## WORK INSTRUCTIONS
Count up the lines below in which the string "agent" appears. The reply should be that number alone.

## RECORDS SUPPLIED
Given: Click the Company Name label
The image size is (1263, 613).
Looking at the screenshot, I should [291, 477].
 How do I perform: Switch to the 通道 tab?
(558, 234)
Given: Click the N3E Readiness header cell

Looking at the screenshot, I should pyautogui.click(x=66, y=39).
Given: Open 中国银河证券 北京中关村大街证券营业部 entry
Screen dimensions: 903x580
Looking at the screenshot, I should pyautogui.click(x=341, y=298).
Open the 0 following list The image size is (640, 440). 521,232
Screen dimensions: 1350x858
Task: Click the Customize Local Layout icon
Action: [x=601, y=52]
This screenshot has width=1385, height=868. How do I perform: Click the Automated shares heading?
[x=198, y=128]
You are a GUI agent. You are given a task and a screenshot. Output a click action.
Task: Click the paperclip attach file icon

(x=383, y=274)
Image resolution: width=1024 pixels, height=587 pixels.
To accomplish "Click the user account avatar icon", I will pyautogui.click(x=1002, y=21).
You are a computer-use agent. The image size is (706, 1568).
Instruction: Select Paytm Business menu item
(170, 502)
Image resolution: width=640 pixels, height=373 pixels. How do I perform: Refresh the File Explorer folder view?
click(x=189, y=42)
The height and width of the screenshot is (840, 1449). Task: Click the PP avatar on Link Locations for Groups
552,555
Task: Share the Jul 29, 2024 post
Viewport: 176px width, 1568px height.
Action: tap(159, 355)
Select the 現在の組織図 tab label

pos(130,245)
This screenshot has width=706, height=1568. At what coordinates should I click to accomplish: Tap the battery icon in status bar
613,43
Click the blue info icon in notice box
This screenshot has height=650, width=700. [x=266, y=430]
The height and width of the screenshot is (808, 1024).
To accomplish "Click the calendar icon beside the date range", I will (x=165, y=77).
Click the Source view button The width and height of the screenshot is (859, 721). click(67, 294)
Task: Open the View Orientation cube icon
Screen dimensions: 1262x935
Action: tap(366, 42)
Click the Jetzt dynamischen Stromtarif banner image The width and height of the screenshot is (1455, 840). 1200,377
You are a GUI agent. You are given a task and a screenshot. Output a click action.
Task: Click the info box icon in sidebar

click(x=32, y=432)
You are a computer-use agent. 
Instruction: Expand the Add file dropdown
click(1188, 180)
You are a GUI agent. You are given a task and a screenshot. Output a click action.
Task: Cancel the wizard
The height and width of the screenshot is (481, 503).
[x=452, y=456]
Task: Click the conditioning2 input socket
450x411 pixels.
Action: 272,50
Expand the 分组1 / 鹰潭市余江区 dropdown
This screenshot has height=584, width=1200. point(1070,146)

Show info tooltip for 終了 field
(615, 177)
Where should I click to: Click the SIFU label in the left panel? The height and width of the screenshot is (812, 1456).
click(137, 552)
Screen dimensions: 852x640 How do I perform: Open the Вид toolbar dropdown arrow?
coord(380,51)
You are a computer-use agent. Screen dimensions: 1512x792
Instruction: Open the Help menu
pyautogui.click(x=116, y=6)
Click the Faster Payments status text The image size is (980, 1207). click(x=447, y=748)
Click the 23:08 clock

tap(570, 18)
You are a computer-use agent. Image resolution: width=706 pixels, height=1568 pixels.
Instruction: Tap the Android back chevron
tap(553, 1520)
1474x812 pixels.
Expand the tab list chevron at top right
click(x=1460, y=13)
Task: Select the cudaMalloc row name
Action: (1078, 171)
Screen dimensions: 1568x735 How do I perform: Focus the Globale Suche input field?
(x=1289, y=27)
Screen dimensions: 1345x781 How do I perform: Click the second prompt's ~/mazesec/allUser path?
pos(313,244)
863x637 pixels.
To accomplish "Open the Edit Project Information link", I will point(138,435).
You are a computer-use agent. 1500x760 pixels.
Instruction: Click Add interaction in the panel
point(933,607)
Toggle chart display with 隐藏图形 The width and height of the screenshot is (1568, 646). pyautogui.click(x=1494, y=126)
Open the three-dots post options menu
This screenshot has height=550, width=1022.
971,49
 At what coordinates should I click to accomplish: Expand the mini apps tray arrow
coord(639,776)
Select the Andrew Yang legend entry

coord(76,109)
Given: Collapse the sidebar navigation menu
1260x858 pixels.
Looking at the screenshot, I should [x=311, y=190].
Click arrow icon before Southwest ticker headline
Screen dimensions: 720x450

## EXPECTED ANSWER
8